FIGURE 5.

Variants located in the unstructured C-terminal region unique to prelamin A. (A) Aligned amino acid sequences of the C-terminal region of prelamin A (human residues 568–664) in Homo sapiens (‘Hs’; UniProt P02545), Camelus ferus (‘Cf’; camel; Refseq XP_014422471.1), Dasypus novemcinctus (‘Dn’; nine-banded armadillo; Refseq XP_004462616.1), and Danio rerio (‘Dr’; zebrafish; GenBank AAI63807.1). These animals were selected to highlight differences among LMNA residues in a diverse array of species; residues conserved among these species, aligned manually and using Clustal Omega (http://www.ebi.ac.uk/Tools/msa/clustalo/) are likely to be functionally important. Highly conserved regions are boxed. Acidic residues are shaded red; basic residues are shaded blue. ExAC variants are indicated; parentheses show the number of affected individuals. Asterisks indicate variants also reported in the laminopathy database. (B) ExAC variants and number of affected individuals (black squares) in prelamin A residues 568–664, in the context of regions and residues important for ZMPSTE24-dependent cleavage.
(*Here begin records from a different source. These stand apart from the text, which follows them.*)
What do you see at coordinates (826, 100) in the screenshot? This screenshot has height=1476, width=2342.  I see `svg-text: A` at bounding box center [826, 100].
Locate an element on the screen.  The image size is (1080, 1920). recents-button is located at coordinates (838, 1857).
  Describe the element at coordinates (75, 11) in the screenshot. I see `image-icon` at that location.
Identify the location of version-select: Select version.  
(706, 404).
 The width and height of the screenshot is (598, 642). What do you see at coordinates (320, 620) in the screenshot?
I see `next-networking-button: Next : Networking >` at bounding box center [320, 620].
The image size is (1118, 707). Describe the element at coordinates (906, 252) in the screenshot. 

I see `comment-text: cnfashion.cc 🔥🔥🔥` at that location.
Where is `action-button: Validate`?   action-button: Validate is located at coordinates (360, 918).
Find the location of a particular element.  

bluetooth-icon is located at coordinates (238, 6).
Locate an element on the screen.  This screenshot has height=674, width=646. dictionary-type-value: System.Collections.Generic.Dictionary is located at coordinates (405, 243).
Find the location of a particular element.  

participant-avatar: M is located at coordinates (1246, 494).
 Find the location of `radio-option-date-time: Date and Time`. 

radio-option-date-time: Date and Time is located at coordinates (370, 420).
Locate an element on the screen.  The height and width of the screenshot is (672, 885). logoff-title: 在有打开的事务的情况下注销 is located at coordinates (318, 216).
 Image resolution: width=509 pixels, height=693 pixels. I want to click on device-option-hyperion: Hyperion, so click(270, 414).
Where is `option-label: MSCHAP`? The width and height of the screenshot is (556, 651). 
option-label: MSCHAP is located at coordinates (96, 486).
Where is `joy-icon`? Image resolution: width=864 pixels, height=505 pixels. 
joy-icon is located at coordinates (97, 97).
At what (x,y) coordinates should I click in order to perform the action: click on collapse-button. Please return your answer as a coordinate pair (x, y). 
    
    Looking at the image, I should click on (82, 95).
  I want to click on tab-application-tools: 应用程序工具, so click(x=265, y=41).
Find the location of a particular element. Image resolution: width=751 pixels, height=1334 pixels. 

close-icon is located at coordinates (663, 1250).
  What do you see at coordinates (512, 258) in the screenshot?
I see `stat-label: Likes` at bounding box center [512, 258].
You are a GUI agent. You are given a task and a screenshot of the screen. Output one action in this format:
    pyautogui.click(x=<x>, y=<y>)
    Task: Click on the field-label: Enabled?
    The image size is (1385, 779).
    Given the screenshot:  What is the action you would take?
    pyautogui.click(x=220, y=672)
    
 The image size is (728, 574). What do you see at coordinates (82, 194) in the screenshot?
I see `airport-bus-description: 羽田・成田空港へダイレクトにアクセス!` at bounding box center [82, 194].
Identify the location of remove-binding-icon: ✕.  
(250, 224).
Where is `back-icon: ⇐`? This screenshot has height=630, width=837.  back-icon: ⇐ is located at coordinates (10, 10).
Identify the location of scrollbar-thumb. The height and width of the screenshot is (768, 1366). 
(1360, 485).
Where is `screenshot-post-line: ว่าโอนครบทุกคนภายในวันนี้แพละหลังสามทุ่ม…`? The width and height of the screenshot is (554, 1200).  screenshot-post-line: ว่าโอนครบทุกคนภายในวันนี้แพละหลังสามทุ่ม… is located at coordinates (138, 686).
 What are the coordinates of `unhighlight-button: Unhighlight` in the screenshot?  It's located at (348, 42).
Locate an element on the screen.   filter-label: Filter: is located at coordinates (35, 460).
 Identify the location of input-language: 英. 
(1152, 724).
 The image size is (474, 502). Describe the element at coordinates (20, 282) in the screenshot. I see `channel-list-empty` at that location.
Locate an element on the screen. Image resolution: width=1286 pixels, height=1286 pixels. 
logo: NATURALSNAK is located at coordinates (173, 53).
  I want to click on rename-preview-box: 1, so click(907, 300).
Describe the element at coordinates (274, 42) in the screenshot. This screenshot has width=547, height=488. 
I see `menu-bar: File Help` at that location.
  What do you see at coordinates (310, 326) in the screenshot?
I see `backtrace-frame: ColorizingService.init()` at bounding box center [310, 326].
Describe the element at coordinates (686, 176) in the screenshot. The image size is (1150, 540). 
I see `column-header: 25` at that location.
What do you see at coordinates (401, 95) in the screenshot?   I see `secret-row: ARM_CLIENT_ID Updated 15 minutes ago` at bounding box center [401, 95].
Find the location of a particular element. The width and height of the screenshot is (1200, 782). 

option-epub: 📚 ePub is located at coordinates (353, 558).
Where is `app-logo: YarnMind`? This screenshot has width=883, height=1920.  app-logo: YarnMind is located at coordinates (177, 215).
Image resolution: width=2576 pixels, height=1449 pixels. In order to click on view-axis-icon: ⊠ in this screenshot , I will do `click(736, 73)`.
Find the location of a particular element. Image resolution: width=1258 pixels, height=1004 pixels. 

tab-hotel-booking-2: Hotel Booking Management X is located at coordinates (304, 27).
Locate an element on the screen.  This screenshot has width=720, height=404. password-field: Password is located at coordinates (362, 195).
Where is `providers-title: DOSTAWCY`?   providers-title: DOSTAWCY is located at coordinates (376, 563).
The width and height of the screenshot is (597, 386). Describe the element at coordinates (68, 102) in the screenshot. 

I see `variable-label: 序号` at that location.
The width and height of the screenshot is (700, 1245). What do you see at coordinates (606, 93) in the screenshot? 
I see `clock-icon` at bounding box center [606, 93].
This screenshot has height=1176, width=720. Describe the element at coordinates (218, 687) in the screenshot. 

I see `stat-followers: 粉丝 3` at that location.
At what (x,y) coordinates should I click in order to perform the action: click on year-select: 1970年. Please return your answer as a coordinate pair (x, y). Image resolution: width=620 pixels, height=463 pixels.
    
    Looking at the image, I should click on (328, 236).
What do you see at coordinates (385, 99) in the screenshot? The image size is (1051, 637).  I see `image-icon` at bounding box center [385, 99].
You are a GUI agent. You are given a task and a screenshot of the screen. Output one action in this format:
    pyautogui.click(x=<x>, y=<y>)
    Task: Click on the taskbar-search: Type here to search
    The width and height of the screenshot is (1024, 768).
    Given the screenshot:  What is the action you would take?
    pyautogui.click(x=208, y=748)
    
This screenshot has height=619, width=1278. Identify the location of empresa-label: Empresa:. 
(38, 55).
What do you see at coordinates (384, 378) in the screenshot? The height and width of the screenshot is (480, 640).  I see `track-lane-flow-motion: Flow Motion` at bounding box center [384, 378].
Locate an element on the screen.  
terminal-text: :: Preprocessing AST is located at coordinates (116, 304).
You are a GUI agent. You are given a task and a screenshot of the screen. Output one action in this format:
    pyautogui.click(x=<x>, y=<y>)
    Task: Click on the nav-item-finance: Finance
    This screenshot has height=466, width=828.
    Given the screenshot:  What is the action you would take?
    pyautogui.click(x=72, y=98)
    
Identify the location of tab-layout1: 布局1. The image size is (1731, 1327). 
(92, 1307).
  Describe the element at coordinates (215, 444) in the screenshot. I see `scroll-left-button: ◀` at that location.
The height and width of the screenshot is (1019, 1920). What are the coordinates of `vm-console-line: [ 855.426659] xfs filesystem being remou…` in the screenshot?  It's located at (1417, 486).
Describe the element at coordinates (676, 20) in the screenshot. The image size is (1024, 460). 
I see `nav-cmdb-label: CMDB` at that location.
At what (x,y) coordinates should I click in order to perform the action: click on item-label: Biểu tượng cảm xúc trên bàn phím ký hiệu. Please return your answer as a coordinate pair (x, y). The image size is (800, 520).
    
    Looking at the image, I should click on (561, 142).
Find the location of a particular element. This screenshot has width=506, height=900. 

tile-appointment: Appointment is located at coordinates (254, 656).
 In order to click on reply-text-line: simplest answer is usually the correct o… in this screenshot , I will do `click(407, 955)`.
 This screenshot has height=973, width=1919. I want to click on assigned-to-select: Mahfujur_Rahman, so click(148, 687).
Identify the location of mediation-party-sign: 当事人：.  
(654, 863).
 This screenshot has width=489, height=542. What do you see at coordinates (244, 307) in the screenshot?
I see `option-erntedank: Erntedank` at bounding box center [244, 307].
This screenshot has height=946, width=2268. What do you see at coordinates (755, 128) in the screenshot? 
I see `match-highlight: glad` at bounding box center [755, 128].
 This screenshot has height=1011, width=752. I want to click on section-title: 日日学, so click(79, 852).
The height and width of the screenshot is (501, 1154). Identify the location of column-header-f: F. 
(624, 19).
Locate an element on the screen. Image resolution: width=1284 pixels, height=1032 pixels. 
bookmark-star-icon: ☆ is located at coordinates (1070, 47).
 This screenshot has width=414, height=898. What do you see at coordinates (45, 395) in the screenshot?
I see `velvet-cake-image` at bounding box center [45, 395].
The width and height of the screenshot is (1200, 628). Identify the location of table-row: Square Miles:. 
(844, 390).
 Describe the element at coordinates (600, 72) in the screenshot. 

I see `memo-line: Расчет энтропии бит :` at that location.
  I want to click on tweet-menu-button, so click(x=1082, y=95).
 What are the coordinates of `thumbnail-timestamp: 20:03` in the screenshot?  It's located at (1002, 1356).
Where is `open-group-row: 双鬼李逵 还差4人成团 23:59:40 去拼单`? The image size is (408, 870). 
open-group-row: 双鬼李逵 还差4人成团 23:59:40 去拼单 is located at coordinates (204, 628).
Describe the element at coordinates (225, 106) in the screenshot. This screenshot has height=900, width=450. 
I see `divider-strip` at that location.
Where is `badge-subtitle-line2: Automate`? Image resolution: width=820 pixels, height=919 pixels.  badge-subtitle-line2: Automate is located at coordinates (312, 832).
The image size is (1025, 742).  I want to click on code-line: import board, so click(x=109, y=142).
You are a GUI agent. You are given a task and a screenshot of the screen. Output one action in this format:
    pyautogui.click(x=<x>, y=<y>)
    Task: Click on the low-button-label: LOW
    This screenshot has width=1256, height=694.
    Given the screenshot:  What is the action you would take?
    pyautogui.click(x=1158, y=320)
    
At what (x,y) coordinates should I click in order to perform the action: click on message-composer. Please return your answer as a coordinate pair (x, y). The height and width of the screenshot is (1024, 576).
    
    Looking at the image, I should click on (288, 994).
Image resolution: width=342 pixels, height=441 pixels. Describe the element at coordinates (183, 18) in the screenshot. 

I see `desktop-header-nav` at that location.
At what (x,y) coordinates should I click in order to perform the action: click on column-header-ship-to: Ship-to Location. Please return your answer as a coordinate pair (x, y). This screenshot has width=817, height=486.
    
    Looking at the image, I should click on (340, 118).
Right-pointing arrows indicate the N-terminal residue of fragments tested for ZMPSTE24-dependent cleavage in mammalian cells; GFP-fused fragments comprising residues 624–664 were cleaved efficiently (100%), residues 630–664 were cleaved inefficiently (50% cleaved) and residues 636-664 remained uncleaved (Barrowman et al., 2012). Upward arrow: ZMPSTE24 cleavage site. Missense mutations that reduce cleavage efficiency (pink box) or abrogated cleavage (purple box; Barrowman et al., 2012) are indicated. Asterisks indicate variants also reported in the laminopathy database.